Hello Aaron,

On May 21, 2007, at 7:38 , J Aaron Farr wrote:

"Richard S. Hall" <[EMAIL PROTECTED]> writes:

Matthias Luebken wrote:
I suggest that you update the website felix.apache.org so that the
ongoing improvements are reflected on the website. If you don't look
into the Jira Issue Tracker, you don't have the impression that there
is much progress at Felix.


I've mentioned more than once that I'd like to help on this front.

Like we discussed at ApacheCon, I'm glad you're willing to help!

The website is real weakness for Felix, IMHO.  Here are my thoughts on
a good website:

 - Very organized, quickly addresses the audience and helps them find
   the rights spot (ie- who are you?  a developer of felix?  a user of
   a plugin?  a user of some other software that happens to use felix?
   interested in OSGI?...)

Agreed, we need a good discussion about the structure of the site. Restructuring the site based on the different audiences you describe makes sense.

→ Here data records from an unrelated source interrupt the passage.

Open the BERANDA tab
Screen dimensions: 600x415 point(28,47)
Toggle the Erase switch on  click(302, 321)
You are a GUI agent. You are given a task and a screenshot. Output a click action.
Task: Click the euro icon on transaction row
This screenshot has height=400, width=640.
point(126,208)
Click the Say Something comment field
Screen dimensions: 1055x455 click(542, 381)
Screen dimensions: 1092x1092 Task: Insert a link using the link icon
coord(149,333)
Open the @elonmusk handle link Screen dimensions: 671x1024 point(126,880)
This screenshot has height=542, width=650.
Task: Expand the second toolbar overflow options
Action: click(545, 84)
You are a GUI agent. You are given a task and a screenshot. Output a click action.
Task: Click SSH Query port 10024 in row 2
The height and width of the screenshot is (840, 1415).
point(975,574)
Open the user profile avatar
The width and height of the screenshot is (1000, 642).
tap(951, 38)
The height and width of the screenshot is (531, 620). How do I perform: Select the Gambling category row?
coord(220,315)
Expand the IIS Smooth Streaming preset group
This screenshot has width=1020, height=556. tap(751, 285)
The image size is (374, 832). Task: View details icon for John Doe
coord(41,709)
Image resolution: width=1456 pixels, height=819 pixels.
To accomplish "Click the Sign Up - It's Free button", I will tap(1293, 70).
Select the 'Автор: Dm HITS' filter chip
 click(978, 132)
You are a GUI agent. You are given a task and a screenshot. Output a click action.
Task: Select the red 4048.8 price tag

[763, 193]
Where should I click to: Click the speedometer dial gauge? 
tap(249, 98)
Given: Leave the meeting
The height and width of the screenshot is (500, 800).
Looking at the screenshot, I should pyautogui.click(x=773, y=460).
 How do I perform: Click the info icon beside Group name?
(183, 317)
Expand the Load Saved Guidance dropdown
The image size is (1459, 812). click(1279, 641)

 - VERSIONED documentation.  That is, the documents for Felix 0.8, 0.9
   and 1.0 are all available and not erased.  This includes javadocs.

We already have this:

Confluence is versioned, there is a full history of every page available. We might want to include (part of) the site in our official releases (starting at 1.0 probably). Since the auto exporter generates a static copy of Confluence, we can do that as part of the release process. Alternatively, we can do something like create a document root for each version as for example the Cayenne project does.

Generated artifacts such as JavaDoc and unit test and coverage results should be generated by a continuous build or done as part of creating the release (and we can always regenerate them anyway from the repository).

 - Available with the downloads and if possible, in a printer friendly
   format.

HTML should be pretty printer-friendly. We might need to adapt the CSS to include more printer specific hints.

 - Include more "how to use the software" documents than "how it works
   internally" documents.  This means at least one decent tutorial.
   Screencasts are even better.

Feel free to help us out here! There are already quite a few OSGi tutorials available, but having one specifically for Felix might make sense (and at least we should try linking to all available and relevant information).

All of this is difficult, though possible, with a wiki.  [...]

My personal preference is to author the documentation in some XML
format and reserve the wiki for FAQ entries, quick whiteboarding of
ideas, and soliciting community documentation.  Good articles from the
wiki can then be pulled into the main, static site.

This is where I don't agree. I think that Confluence works just fine for creating our site and makes it far easier to contribute than having a set of XML files in a repository. There are ways to structure and restructure our information and I think keeping everything up to date is actually easier in Confluence than it would be in a set of XML files.